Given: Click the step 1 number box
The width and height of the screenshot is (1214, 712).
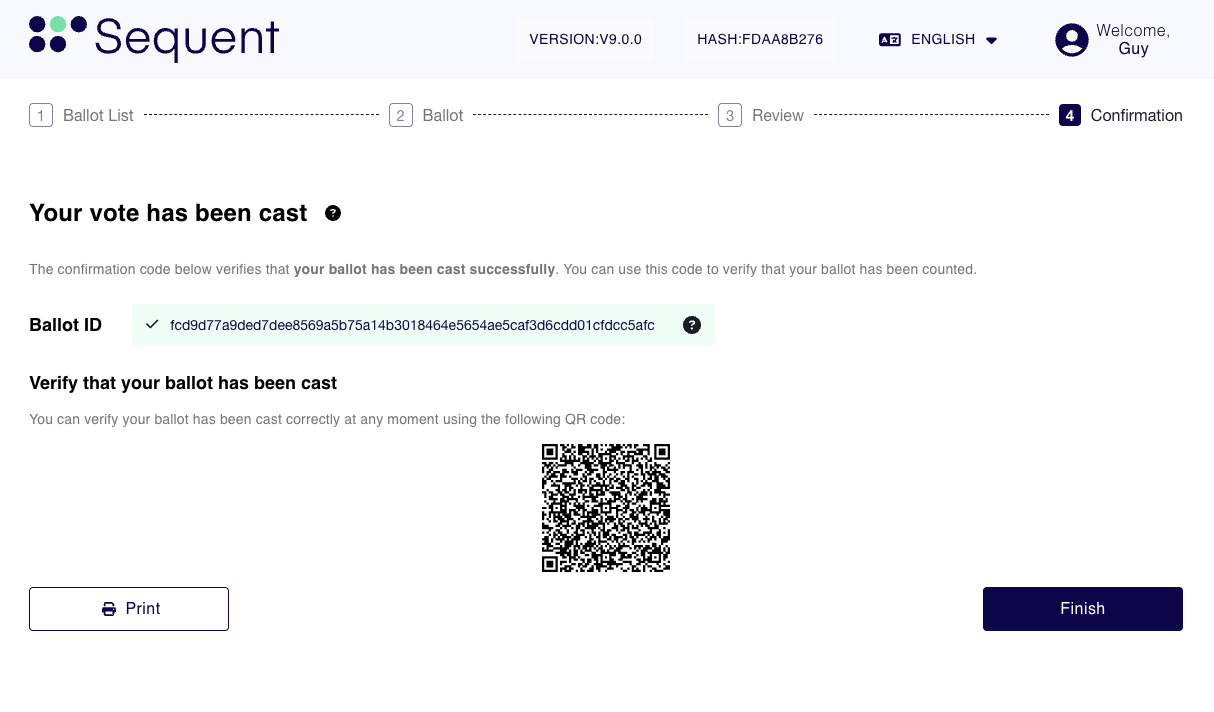Looking at the screenshot, I should pyautogui.click(x=41, y=116).
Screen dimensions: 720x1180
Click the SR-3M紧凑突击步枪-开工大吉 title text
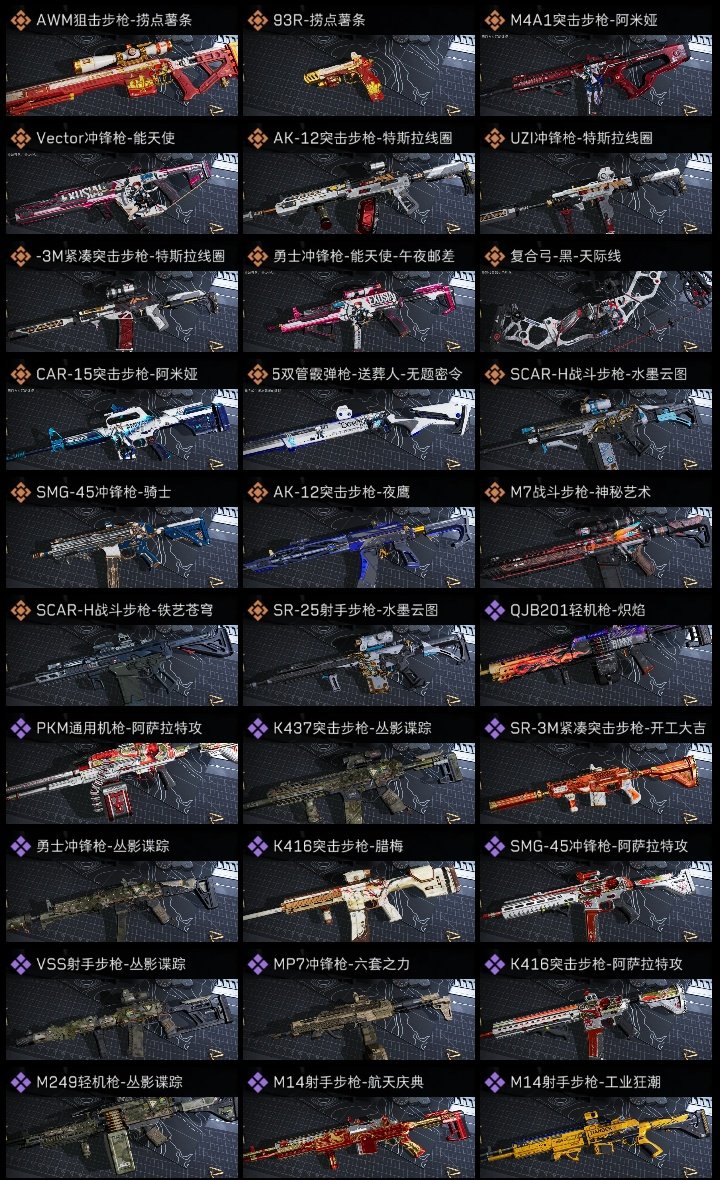point(608,728)
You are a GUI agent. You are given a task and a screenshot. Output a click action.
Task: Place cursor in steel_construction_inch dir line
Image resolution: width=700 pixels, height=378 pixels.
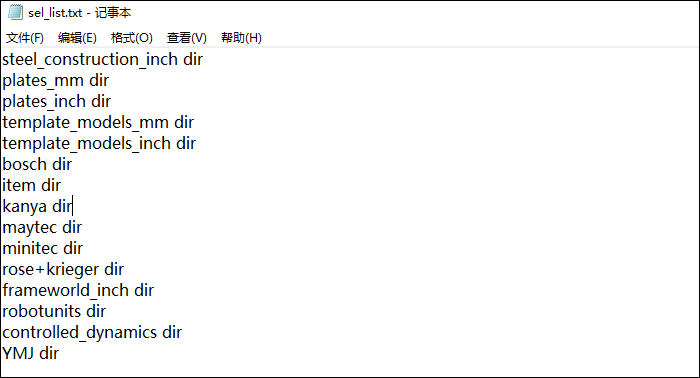[x=103, y=59]
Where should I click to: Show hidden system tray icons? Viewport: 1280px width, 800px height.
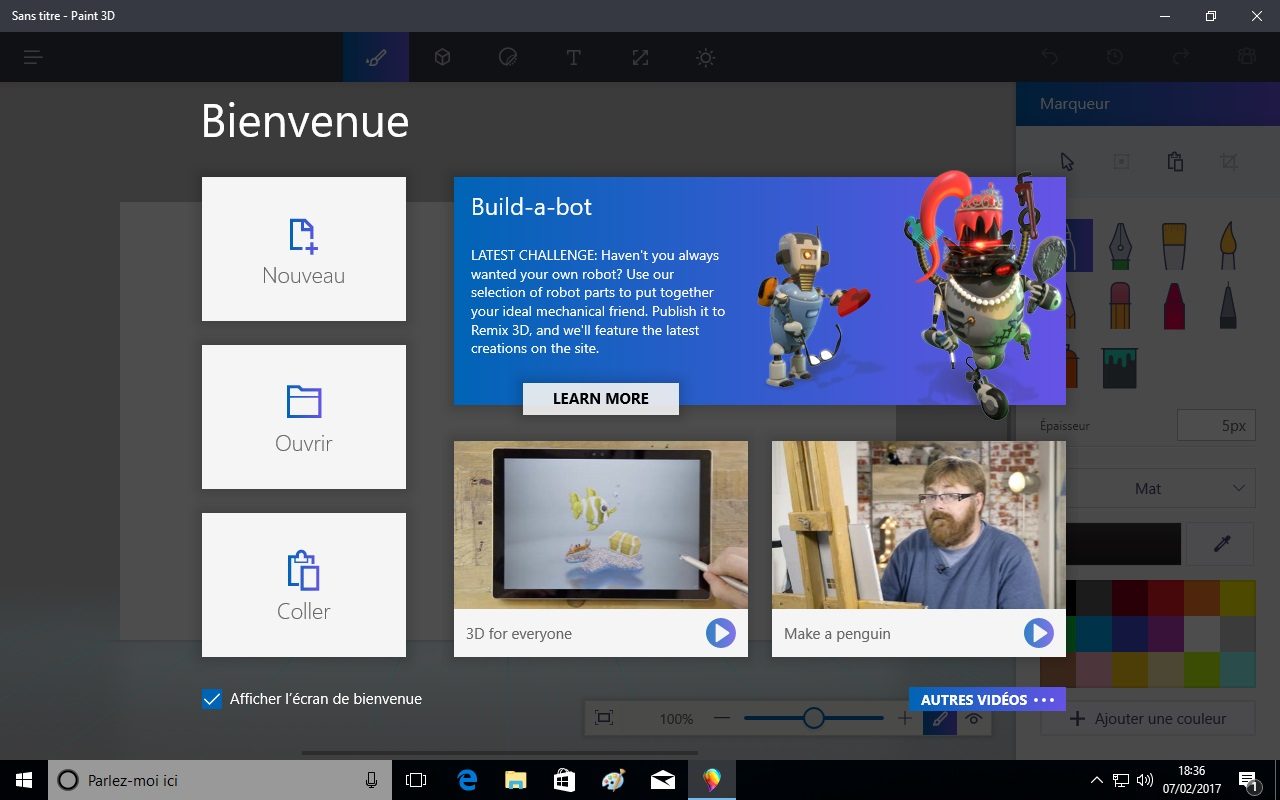1096,780
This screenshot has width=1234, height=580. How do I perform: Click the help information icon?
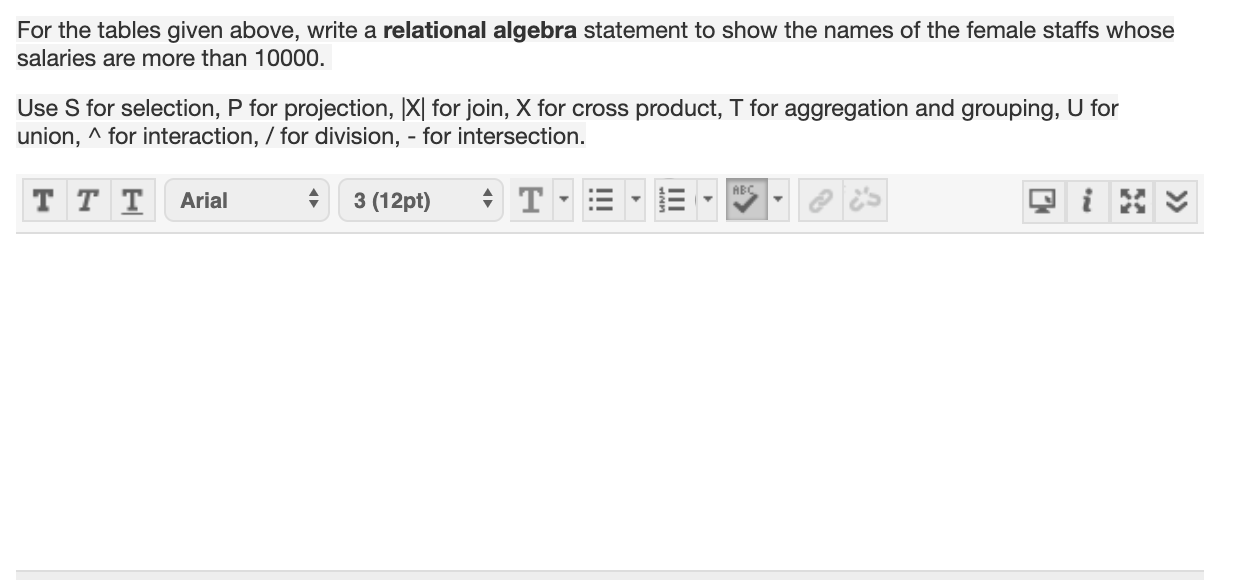(x=1087, y=200)
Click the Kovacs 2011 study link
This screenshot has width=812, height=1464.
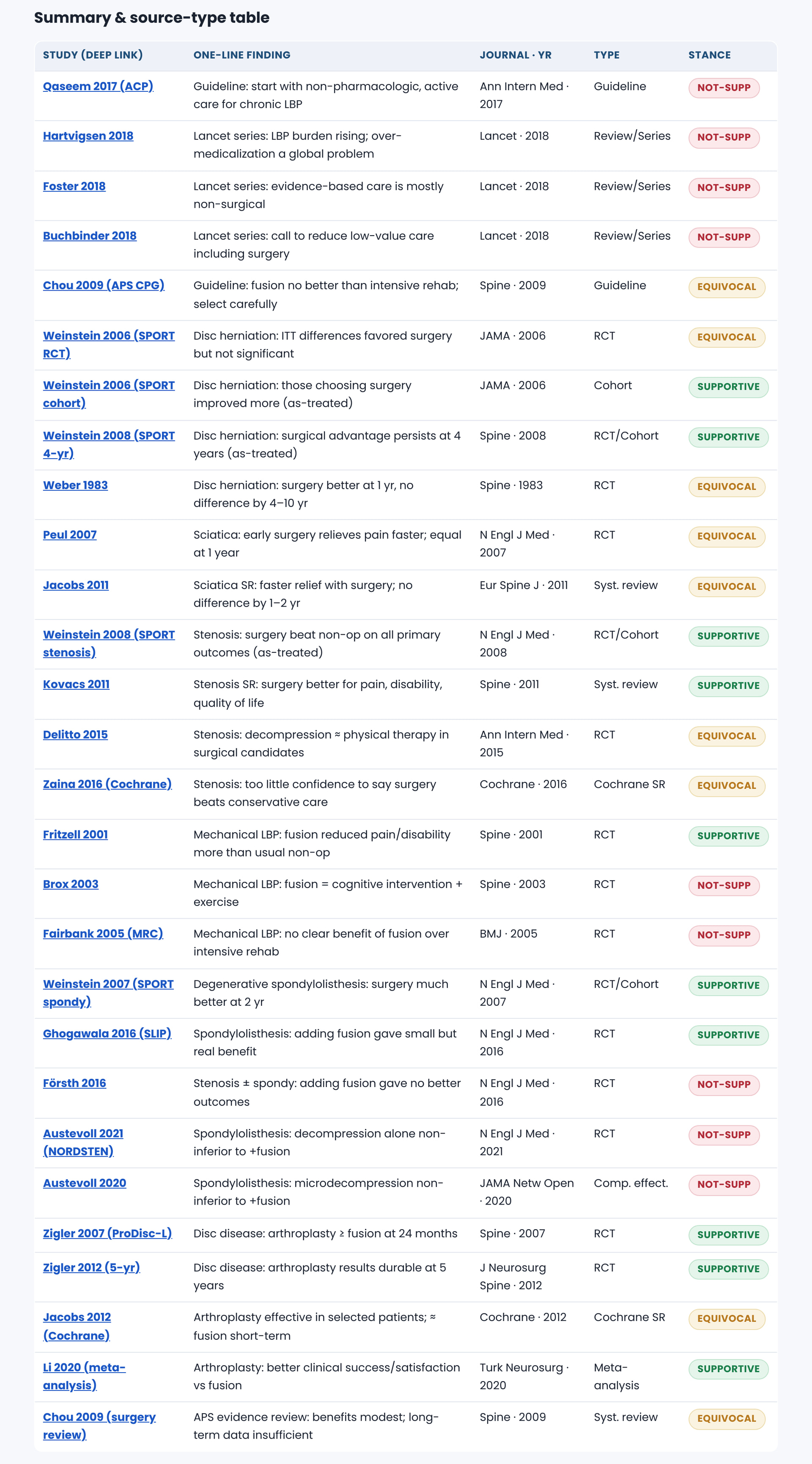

* * * * * * * * *

## Task requirements
Print every entry above again, exactly as written. Leave the images out.

## Response
Given: Click the step 1 number box
The width and height of the screenshot is (1214, 712).
Looking at the screenshot, I should pyautogui.click(x=41, y=116).
Screen dimensions: 720x1180
Click the SR-3M紧凑突击步枪-开工大吉 title text
point(608,728)
You are a GUI agent. You are given a task and a screenshot. Output a click action.
Task: Place cursor in steel_construction_inch dir line
Image resolution: width=700 pixels, height=378 pixels.
[x=103, y=59]
Where should I click to: Show hidden system tray icons? Viewport: 1280px width, 800px height.
1096,780
This screenshot has width=1234, height=580. How do I perform: Click the help information icon?
(x=1087, y=200)
Click the Kovacs 2011 study link
This screenshot has width=812, height=1464.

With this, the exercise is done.